> Combine that with how cheap `std::mutex` is on most platforms This is suspicio...

benreesman · on Aug 21, 2022

I mean it's not hard to read the source for your platform. On Linux/x86_64/libc++ it's roughly:

- https://github.com/llvm-mirror/libcxx/blob/master/include/__...

- https://sourceware.org/git/?p=glibc.git;a=blob_plain;f=nptl/...

I don't particularly care to comb through it to see if anything has changed, but historically it was a a little spin-CAS to make the non-contended path fast and then dropping into a https://en.wikipedia.org/wiki/Futex, which is about as good as it gets for staying mostly in userspace but still letting it be scheduler aware so you're not burning up a core busy-polling, which is what often happens when people try to roll their own shit.

Google wants a bit more latitude on the heuristics and degrees of freedom around read/write ownership, so they did it like this: https://github.com/abseil/abseil-cpp/blob/master/absl/synchr... which is quite a bit better commented/legible.

If anyone reading this can do better than the `abseil-cpp` folks, not only would Google take their PR, they'd probably offer them a job.

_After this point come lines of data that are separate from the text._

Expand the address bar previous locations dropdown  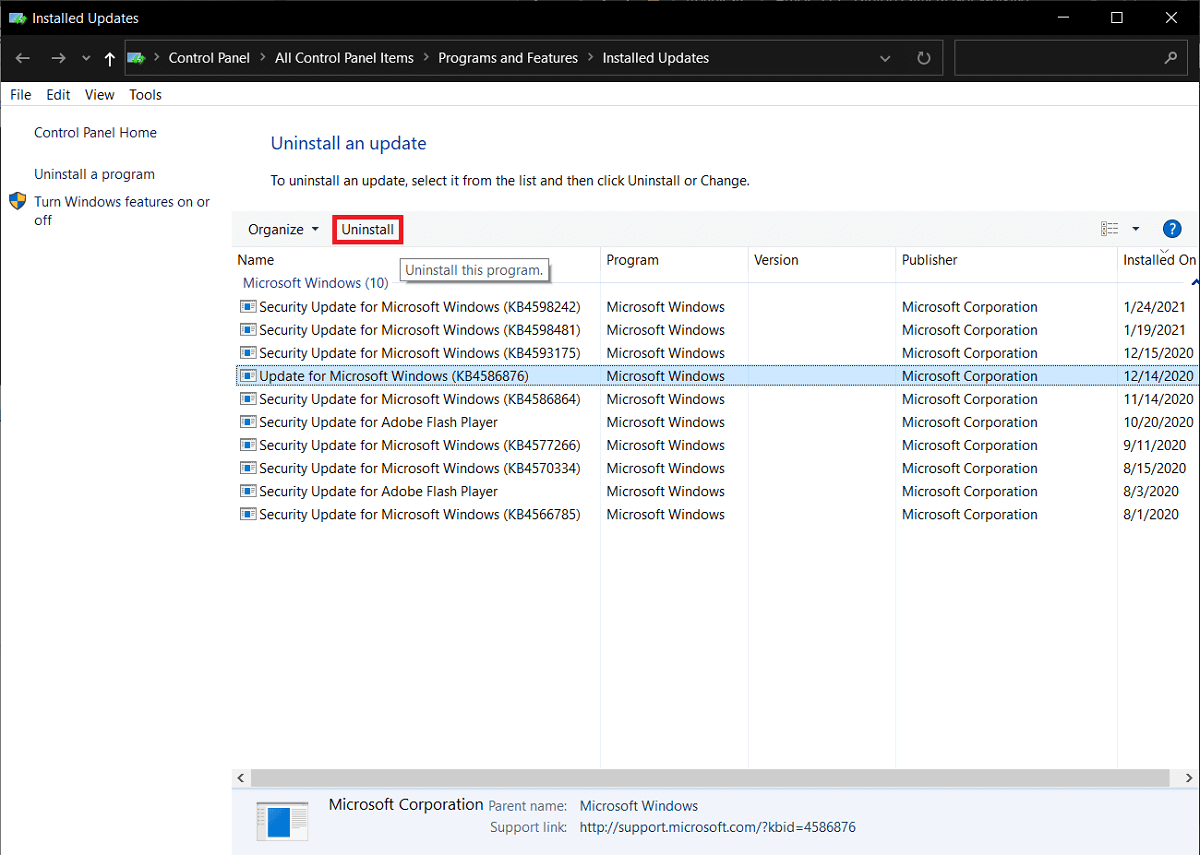coord(884,57)
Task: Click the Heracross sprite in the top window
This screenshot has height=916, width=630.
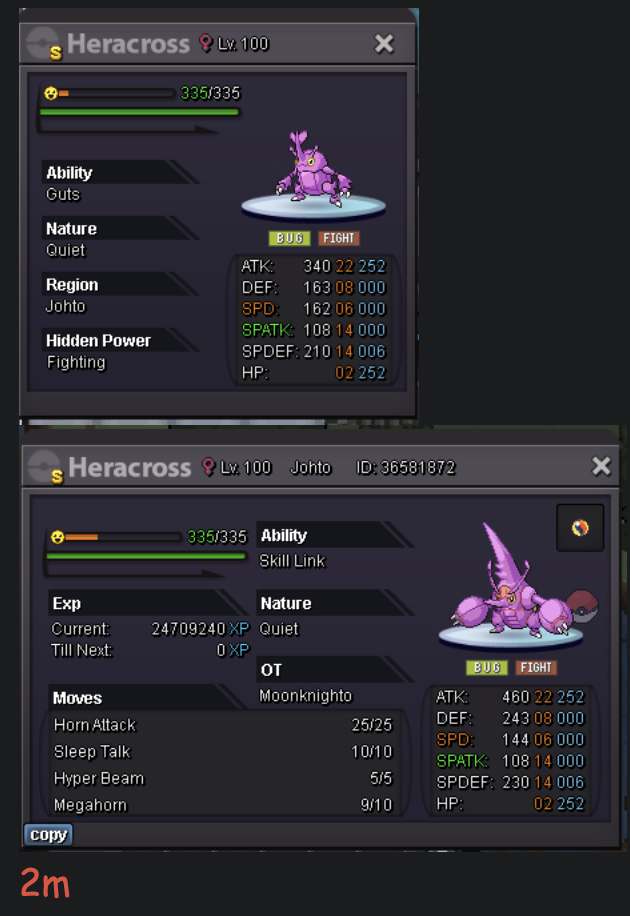Action: tap(313, 168)
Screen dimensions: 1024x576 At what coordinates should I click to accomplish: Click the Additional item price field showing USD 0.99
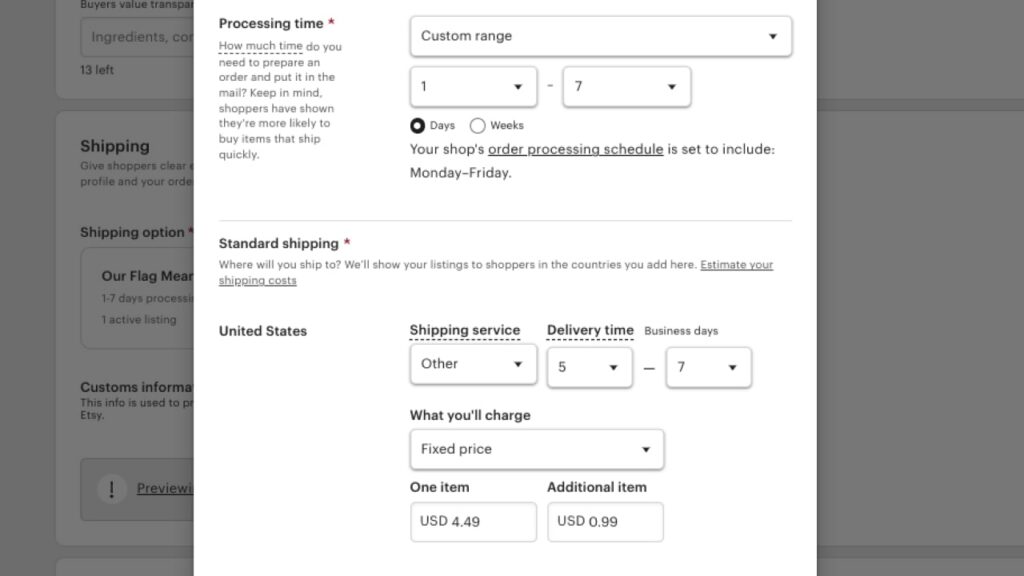click(x=605, y=521)
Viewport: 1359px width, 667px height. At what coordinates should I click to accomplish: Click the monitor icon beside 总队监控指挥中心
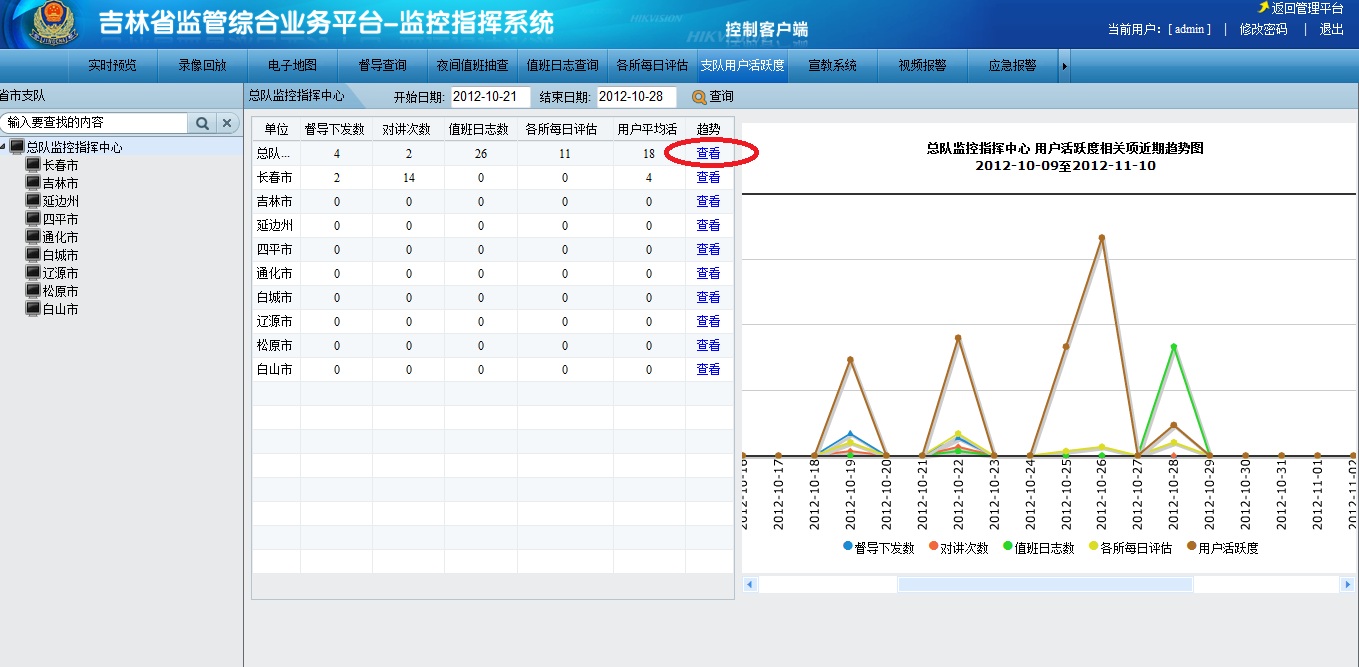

imtringued · on Aug 22, 2022

I am always disappointed when someone talks about std::mutex poorly. On Linux it is as good as it can possibly be for a generic catch all lock and by that I mean it is really really good for most usecases. If you want to use a spinlock to outperform std::mutex you will at least have to do the legwork of using real time scheduling and guaranteeing that any spinlock you are locking will be unlocked within a finite amount of time with a known upper bound. Any less and your spinlock will cause problems when your thread locks it and then gets interrupted by the OS scheduler.

tialaramex · on Aug 28, 2022

> On Linux it is as good as it can possibly be for a generic catch all lock

A futex is a 32-bit aligned value, thus it needs 4 bytes. But std::mutex on Linux is 40 bytes, ten times larger. Now, maybe where you come from "ten times larger than it needs to be" is "as good as it can possibly be" but where I come from that's not very good.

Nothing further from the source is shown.